How do you measure concentration risk in a loan portfolio?

Explanation:
Concentration risk is about how heavily a loan portfolio’s exposure is tied to a few borrowers, industries, geographies, or product types. To measure it well, you look across multiple dimensions: borrower concentration, industry concentration, geography, and product mix. Then you quantify how concentrated the exposures are using two complementary tools. Dollar concentration looks at how large the top exposures are relative to total exposure, highlighting where the biggest bets lie. The Herfindahl index sums the squared shares of exposure for each category (borrowers, industries, geographies, or product types); a higher Herfindahl value means less diversification and more concentration risk. This approach matters because concentration can arise in any dimension and the combination of large exposures in a few areas can amplify losses during stress. Relying on geographic concentration alone misses other risky focal points; using a single PD metric overlooks how concentration interacts with exposure size; and focusing only on the number of borrowers ignores how large those exposures are. By assessing multiple dimensions with both dollar concentration and the Herfindahl index, you get a fuller, more actionable view of concentration risk.

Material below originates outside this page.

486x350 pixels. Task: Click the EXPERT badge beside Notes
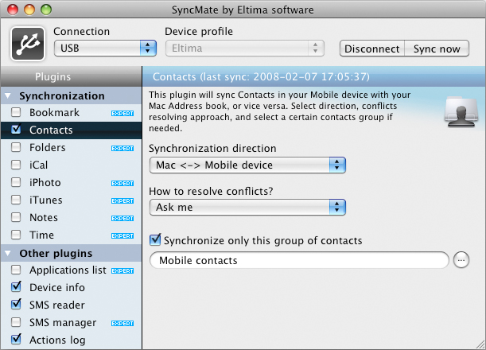[122, 218]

Concentration risk is about how heavily a loan portfolio’s exposure is tied to a few borrowers, industries, geographies, or product types. To measure it well, you look across multiple dimensions: borrower concentration, industry concentration, geography, and product mix. Then you quantify how concentrated the exposures are using two complementary tools. Dollar concentration looks at how large the top exposures are relative to total exposure, highlighting where the biggest bets lie. The Herfindahl index sums the squared shares of exposure for each category (borrowers, industries, geographies, or product types); a higher Herfindahl value means less diversification and more concentration risk.

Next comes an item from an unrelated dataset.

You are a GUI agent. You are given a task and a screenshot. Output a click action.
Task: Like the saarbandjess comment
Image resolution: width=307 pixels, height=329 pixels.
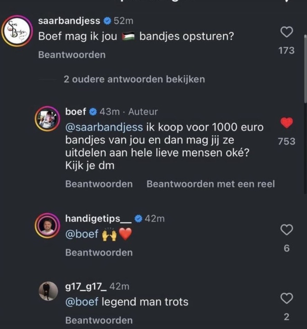coord(286,33)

This approach matters because concentration can arise in any dimension and the combination of large exposures in a few areas can amplify losses during stress. Relying on geographic concentration alone misses other risky focal points; using a single PD metric overlooks how concentration interacts with exposure size; and focusing only on the number of borrowers ignores how large those exposures are. By assessing multiple dimensions with both dollar concentration and the Herfindahl index, you get a fuller, more actionable view of concentration risk.